Un premier duo poursuit cette vague distillée et précise, le mot «gainait» s’immobilise sur le fond tandis que les termes choice et emotional prononcés par les deux interprètes annoncent une rupture avec la linéarité établie. Ainsi un saut en contretemps, le déploiement d’un geste, des modifications diverses se fraient un chemin et interrompent de façon fugace la régularité de la marche. Ces ponctuations varient et se répètent à leur tour, la succession en d’autres combinaisons de duo, de quatuor et de sextet. De nouveaux énoncés s’ajoutent progressivement aux précédents et introduisent de nouvelle correspondances gestuelles, enrichissant le répertoire des déplacements. À l’intérieur de l’activité constante des pas, méticuleuse et stable en toile de fond, la composition se complexifie au fur et à mesure.

Les effractions à l’ordre multiplient leurs interventions jusqu’à créer des croisements et des interactions entre les interprètes. La musique de Greg Beller prend du volume aussi, elle accompagne et amplifie l’impression d’un devenir hasardeux dont la gestion reste sous contrôle de la danse. Des relâchés du buste, des déhanchés légers, une tête qui cède à la chute et laisse la chevelure s’enfler, ces sortes de respirations différées écartent la perception de la maîtrise spatio-temporelle jusqu’à prendre l’allure d’actes subversifs. Le retour à un calme relatif revient suite au paroxysme gestuel et sonore, le mystérieux dialogue que les interprètes tissent continue jusqu’à l’arrêt. Là seuls des mots sont donnés à entendre, peut-être la partition en langage qui a guidé celle du geste de chaque interprète.
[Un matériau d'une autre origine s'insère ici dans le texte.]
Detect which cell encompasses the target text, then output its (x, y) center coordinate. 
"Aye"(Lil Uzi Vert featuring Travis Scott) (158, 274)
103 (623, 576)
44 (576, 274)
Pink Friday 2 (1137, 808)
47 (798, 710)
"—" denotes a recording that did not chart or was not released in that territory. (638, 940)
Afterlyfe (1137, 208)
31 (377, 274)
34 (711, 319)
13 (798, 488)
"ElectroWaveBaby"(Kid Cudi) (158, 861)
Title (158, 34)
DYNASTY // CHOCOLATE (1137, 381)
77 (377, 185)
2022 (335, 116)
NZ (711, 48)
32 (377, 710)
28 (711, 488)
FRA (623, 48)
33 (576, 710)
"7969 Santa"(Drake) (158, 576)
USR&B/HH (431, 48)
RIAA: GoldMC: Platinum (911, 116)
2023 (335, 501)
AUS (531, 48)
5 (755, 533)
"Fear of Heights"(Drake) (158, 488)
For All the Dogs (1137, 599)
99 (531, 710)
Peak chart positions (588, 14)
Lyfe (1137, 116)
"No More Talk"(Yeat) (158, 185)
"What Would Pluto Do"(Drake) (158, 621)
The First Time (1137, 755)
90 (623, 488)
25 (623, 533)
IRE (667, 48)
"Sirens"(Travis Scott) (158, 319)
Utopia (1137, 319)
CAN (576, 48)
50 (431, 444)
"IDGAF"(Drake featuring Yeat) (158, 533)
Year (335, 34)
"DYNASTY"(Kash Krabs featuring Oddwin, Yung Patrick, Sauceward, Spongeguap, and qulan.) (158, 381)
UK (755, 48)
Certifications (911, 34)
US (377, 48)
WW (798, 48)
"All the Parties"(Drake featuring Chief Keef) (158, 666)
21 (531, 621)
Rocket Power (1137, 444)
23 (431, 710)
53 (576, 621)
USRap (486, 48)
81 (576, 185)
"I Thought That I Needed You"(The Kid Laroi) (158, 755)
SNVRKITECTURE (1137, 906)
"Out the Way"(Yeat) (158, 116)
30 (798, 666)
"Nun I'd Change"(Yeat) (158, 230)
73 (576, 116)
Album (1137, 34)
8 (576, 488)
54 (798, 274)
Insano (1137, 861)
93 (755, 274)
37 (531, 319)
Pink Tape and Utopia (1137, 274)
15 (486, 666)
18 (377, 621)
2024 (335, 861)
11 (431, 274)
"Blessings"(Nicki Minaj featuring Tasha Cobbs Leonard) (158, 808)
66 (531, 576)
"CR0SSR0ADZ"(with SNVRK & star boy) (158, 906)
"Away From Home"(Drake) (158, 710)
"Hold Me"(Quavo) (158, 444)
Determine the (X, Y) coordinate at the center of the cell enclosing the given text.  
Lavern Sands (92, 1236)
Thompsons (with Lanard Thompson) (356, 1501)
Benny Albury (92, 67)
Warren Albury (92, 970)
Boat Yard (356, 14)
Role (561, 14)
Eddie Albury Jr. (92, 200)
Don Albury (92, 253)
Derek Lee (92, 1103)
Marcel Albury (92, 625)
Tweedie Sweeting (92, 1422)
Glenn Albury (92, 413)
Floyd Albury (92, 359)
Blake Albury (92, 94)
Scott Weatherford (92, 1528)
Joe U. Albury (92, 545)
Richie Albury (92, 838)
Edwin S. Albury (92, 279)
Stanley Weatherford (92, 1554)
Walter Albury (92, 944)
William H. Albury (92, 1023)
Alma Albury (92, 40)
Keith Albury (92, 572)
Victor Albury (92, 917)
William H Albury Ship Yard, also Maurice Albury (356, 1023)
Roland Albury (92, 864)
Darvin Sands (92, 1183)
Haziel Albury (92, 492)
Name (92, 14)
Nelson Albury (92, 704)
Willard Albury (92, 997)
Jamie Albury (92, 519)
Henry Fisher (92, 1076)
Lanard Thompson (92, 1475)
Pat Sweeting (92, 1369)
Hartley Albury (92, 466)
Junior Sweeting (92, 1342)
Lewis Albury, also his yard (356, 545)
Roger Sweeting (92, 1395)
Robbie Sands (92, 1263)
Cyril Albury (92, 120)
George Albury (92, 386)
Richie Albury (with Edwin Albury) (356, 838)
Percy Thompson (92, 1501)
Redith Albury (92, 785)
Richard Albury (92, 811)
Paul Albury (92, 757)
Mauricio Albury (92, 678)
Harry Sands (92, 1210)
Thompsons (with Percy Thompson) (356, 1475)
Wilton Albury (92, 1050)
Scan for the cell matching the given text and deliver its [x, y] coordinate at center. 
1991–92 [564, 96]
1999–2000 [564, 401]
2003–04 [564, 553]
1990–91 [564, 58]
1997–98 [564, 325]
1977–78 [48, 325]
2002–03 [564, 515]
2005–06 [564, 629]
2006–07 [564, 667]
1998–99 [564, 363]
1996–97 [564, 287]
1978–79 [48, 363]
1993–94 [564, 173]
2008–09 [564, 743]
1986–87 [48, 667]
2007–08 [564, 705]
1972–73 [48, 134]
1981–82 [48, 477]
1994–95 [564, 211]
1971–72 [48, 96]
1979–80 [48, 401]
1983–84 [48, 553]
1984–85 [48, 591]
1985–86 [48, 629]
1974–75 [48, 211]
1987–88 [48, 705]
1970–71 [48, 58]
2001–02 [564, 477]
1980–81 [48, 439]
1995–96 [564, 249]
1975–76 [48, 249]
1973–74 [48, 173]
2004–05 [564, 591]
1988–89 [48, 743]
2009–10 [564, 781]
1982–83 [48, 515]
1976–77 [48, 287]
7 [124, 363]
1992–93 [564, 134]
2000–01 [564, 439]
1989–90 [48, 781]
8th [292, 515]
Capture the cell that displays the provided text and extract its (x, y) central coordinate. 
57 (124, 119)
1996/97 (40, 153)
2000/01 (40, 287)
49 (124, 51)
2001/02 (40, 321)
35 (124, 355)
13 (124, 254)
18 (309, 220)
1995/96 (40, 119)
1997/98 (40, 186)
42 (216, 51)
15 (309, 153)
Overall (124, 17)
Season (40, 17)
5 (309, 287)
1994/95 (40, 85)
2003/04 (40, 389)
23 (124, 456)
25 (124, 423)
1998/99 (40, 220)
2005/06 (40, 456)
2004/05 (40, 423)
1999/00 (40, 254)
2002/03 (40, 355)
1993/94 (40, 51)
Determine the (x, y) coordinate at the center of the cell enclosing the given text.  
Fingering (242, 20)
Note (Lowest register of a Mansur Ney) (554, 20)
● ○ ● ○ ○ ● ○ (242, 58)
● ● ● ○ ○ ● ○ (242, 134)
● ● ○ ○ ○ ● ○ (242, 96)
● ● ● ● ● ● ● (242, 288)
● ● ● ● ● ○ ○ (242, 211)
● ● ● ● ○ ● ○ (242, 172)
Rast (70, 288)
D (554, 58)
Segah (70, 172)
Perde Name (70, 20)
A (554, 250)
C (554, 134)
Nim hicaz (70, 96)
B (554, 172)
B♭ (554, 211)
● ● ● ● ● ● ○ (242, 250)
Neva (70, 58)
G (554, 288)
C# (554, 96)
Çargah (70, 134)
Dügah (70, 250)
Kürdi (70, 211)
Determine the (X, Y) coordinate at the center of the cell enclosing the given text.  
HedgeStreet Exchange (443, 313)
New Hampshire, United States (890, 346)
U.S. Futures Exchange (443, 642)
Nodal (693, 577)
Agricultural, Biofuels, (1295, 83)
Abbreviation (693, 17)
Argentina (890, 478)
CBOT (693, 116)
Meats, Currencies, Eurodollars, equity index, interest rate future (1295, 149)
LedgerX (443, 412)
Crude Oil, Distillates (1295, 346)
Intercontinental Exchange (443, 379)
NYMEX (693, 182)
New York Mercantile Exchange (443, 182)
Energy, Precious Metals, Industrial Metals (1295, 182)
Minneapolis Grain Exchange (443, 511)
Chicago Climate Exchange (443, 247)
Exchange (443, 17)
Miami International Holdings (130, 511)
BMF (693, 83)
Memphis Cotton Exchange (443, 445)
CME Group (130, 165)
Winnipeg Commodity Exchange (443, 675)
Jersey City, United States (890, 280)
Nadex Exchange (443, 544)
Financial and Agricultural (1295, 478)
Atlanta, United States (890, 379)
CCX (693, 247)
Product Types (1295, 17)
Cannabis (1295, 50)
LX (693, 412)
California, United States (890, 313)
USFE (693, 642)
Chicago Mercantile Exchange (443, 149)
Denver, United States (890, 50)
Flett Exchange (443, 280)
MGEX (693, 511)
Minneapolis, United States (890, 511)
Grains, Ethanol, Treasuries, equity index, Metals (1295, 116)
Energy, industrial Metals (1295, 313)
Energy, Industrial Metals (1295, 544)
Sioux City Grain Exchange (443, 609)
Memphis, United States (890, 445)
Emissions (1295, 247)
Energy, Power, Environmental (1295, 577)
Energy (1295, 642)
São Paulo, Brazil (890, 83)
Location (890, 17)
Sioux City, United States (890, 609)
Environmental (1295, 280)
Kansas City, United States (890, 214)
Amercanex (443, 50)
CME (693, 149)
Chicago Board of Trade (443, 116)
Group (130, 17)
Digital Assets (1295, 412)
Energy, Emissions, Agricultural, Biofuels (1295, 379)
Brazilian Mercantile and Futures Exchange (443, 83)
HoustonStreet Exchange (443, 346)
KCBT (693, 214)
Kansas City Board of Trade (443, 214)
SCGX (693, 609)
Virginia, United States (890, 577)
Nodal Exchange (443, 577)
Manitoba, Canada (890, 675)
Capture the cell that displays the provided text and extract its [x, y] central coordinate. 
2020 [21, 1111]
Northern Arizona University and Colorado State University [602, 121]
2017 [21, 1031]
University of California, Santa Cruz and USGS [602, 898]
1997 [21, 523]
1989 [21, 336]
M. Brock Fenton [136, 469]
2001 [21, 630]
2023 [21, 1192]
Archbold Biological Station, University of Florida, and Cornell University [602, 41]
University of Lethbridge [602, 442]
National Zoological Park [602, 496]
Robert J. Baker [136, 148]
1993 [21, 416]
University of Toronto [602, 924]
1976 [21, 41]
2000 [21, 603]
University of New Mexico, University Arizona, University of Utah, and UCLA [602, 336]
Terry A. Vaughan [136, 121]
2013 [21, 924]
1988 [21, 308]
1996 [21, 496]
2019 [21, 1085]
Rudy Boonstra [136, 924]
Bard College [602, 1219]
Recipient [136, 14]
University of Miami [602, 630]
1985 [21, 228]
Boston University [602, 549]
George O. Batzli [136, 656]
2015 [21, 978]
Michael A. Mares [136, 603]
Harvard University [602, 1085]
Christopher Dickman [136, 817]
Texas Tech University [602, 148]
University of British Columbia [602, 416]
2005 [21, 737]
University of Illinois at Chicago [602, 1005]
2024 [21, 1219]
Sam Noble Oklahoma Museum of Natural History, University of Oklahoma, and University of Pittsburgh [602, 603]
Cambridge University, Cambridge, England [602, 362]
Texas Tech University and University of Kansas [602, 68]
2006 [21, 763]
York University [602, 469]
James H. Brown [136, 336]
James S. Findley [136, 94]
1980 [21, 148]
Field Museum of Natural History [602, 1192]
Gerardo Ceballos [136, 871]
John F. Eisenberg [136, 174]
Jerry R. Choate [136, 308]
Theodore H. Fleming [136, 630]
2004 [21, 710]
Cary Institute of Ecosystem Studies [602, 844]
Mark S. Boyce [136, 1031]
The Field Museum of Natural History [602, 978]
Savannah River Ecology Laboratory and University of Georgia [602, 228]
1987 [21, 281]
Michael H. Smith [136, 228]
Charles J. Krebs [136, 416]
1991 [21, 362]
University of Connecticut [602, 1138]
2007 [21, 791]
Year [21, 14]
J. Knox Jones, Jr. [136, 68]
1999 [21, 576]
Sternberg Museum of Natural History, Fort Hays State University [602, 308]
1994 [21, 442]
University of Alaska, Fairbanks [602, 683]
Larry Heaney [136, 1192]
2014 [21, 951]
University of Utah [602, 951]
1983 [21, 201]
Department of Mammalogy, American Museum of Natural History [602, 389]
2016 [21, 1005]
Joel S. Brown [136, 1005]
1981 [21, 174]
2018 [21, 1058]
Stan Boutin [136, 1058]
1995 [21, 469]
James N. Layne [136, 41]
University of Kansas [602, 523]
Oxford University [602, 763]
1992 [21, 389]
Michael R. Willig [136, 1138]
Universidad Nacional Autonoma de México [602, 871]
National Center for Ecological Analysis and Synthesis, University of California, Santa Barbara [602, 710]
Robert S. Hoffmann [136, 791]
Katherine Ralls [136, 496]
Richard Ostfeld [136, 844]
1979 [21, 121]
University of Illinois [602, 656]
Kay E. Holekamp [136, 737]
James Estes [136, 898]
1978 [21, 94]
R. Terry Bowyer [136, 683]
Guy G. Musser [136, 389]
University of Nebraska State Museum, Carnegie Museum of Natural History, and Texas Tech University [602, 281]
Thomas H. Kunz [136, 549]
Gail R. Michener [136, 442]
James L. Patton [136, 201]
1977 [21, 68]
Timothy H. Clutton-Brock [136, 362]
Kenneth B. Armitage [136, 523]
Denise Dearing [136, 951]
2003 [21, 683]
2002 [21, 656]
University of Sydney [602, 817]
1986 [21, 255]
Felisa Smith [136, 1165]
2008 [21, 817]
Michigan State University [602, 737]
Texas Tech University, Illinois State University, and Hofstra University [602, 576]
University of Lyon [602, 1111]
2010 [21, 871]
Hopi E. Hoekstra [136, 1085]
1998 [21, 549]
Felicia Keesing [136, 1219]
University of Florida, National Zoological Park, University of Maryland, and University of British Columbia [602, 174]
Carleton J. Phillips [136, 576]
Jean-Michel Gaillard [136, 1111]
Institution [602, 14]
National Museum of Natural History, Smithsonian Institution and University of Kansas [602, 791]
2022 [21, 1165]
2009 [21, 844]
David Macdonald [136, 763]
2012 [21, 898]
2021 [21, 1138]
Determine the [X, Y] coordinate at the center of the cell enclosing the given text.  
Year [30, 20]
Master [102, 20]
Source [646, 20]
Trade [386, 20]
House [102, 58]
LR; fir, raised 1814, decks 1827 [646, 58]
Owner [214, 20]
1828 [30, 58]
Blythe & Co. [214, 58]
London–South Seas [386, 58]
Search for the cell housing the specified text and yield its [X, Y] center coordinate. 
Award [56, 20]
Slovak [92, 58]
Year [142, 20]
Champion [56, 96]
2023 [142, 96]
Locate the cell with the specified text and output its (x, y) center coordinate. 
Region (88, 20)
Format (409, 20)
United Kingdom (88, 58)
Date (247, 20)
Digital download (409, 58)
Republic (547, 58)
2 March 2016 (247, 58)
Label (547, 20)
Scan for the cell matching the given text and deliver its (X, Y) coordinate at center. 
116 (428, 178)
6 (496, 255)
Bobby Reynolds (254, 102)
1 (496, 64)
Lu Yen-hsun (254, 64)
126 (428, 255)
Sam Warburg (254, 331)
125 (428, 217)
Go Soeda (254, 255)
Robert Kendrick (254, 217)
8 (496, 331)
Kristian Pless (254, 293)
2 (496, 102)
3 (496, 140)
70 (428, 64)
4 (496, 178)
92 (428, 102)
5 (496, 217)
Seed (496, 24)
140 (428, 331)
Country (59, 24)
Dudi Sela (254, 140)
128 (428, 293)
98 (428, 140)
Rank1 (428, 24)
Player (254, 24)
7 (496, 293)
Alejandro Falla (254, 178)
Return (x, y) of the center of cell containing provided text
Dans Maps la relation entre texte et fabrication du geste se trouve encadrée par la transposition spatiale du fonctionnement du système sémantique : les déplacements remplacent des connexions neuronales, les croisements engendrent des nouvelles synapses, la danse laisse surgir une autre grammaire. De ces cartes « chorégrapho-cérébrales » émerge une composition imprévisible qui défie les codes méthodologiques d’écriture ; en inventant ses propres règles, ce procédé qui laisse une place à l’aléatoire offre des nouveaux repères esthétiques et exploratoires.

Vu au CDC Atelier de Paris-Carolyn Carlson. Concept Liz Santoro et Pierre Godard. Musique Greg Beller. Costume Angèle Micaux. Lumière Pierre Godard. Avec Matthieu Barbin, Lucas Bassereau, Jacquelyn Elder, Maya Masse, Cynthia Koppe et Charlotte Siepiora. Photo © Patrick Berger.

Maps sera présenté les 1er et 2 décembre au Théâtre de la Cité internationale, dans le cadre de New Settings, un programme de la Fondation d’entreprise Hermès.